TEXTE FOURNI
»»
Il y a un an, Emma âgée de 6 ans, a frôlé la mort. Aujourd’hui, elle est en voie de guérison grâce à un traitement original qui utilise le virus du sida. Elle a retrouvé le sourire, sa chevelure, et a repris le chemin de l’école...
Cette petite américaine souffrait d’une leucémie aigue lymphoblastique, raconte le New York times dans son édition d'hier. En général, face à cette maladie, les probabilités de guérison ne sont pas mauvaises, mais elles se réduisent considérablement en cas de récidive. Malgré deux chimiothérapies, sa maladie continuait de se développer. Prêts à tout pour la sauver, ses parents ont demandé un traitement expérimental à l'hôpital pour enfants de Philadelphie, où elle était hospitalisée. Un traitement développé par une équipe de chercheurs de l’université de Pennsylvanie qui n'avait jamais été essayé chez un enfant. Il s’agit d’une thérapie génique qui consiste à reprogrammer des cellules qui participent à la défense immunitaire du corps, les lymphocytes T, pour qu’ils s’attaquent spécifiquement aux cellules cancéreuses.
Comment fait-on ? « Nous prélevons près d'un milliard de lymphocites T du malade, puis nous les mettons en contact avec un virus du sida inactivé, qui les transforme pour combattre efficacement le cancer, et nous les avons réintroduits dans le sang du patient » ,expliquait le Dr Carl Jung, qui a expérimenté en 2011 cette technique sur trois adultes atteints de leucémie chronique.
L’originalité de la technique vise à utiliser les propriétés des virus, notamment celui responsable du sida. En effet, les virus, pour se reproduire, détournent l’activité de la cellule où ils se logent à leur profit. Ils y parviennent en reprogrammant leur hôte par transfert de gène.
Dans le cas de la petite Emma, les médecins ont utilisé un morceau de virus du sida pour que les lymphocytes intègrent un gène qui les spécialise, les rend plus efficaces pour détruire les cellules cancéreuses de la leucémie. C’est un peu le principe du cheval de Troie.
«Avec cette technique, la petite Emma ne deviendra pas séropositive, rassure le Pr Michel Sadelain, qui a lui aussi pratiqué cette technique sur quelques adultes à l’institut Sloan-Kettering de New-York.
Réaliser cette reprogrammation cellulaire n’est pas la seule difficulté. Reste à savoir comment réagit l’organisme du malade suite à l’injection de ces lymphocytes tueurs ultra spécialisés. Le choc est brutal. Température en forte hausse et tension artérielle en chute libre... Emma a été particulièrement secouée. Une situation si « inquiétante » pour les médecins que la famille a été réunie à son chevet. En fait, ces symptômes grippaux extrêmement forts, dus à la production de cytokines par les lymphocytes T, sont le signe d'une âpre bataille contre le cancer.
««
EXTRAITS DU MATÉRIEL
»»
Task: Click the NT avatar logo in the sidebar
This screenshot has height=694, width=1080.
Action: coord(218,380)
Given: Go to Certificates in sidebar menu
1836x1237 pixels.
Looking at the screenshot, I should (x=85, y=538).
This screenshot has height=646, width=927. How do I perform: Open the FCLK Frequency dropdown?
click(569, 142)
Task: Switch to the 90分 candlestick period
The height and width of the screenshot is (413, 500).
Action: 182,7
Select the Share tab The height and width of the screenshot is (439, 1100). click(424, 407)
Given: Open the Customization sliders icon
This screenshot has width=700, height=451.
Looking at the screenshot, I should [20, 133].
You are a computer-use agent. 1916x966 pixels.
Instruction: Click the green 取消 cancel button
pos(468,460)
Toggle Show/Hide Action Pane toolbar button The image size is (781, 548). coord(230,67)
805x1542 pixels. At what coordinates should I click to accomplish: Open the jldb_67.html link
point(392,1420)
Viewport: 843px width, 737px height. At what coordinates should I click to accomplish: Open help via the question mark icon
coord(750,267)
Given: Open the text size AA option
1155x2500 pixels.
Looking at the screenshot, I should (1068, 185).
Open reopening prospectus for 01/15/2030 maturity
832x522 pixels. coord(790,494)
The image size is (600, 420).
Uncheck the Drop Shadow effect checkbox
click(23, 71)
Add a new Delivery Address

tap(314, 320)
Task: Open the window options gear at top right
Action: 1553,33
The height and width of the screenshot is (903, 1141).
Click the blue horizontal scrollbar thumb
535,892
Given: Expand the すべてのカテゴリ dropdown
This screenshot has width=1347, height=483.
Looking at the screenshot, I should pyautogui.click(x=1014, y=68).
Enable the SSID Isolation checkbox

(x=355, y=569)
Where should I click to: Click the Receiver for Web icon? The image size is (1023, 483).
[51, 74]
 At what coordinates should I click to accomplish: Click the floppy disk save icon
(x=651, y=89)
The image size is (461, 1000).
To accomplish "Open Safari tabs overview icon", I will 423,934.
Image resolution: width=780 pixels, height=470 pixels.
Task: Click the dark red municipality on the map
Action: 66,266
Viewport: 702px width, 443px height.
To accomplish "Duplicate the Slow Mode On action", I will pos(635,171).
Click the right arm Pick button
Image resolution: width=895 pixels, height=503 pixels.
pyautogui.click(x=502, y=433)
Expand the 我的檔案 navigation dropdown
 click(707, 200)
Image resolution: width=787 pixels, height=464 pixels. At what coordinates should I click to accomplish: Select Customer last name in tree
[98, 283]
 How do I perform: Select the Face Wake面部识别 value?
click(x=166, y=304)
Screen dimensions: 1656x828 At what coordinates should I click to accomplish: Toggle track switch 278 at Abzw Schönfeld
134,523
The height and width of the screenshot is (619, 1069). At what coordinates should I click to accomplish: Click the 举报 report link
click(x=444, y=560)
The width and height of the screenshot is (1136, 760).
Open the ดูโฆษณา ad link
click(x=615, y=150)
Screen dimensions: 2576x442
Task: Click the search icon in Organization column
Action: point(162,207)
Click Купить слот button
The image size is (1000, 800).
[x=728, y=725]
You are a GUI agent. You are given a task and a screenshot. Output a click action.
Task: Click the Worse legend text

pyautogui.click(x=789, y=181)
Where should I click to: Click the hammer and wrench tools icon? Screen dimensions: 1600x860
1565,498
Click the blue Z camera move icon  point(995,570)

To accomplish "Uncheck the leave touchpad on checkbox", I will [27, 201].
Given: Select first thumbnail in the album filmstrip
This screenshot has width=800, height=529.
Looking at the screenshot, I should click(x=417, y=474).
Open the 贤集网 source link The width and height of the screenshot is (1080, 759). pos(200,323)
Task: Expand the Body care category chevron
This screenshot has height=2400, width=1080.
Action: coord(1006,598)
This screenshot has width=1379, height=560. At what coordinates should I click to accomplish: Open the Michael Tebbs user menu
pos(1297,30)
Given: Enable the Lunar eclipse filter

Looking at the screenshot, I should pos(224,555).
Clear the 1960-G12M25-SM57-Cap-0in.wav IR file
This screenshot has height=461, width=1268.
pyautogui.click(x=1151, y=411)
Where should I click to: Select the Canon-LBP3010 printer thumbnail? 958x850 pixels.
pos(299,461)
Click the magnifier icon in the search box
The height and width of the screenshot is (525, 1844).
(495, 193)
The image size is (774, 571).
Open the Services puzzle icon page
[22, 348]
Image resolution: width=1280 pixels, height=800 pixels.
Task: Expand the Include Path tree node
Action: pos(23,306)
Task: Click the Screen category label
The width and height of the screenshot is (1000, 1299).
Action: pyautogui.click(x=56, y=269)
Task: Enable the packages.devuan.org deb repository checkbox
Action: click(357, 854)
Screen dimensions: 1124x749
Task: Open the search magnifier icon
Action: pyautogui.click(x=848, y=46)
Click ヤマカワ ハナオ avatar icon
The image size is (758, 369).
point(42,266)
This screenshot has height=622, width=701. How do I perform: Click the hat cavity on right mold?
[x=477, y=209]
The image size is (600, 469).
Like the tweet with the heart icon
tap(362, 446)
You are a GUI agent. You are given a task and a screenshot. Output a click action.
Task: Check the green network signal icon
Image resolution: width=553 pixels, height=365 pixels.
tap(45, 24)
««
LISTE DES TÂCHES
1) Répondez aux questions suivantes à partir du texte fourni.
(a) Quel âge a Emma ?
(b) Dans quel hôpital Emma était-elle hospitalisée ?
(c) Dans quel institut le Pr Michel Sadelain a-t-il pratiqué cette technique ?
2) Recopiez à l'identique un extrait du texte fourni : commencez aux mots « L’originalité de la » et arrêtez-vous après les mots « Sloan-Kettering de New-York. ».
3) Dressez, s'il vous plaît, la liste de toutes les personnes nommées dans le texte fourni, avec leur titre quand il y en a un.

RÉSULTATS
1)
(a) 6 ans.
(b) À l'hôpital pour enfants de Philadelphie.
(c) À l'institut Sloan-Kettering de New-York.

2)
L’originalité de la technique vise à utiliser les propriétés des virus, notamment celui responsable du sida. En effet, les virus, pour se reproduire, détournent l’activité de la cellule où ils se logent à leur profit. Ils y parviennent en reprogrammant leur hôte par transfert de gène.
Dans le cas de la petite Emma, les médecins ont utilisé un morceau de virus du sida pour que les lymphocytes intègrent un gène qui les spécialise, les rend plus efficaces pour détruire les cellules cancéreuses de la leucémie. C’est un peu le principe du cheval de Troie.
«Avec cette technique, la petite Emma ne deviendra pas séropositive, rassure le Pr Michel Sadelain, qui a lui aussi pratiqué cette technique sur quelques adultes à l’institut Sloan-Kettering de New-York.

3)
Emma
Dr Carl Jung
Pr Michel Sadelain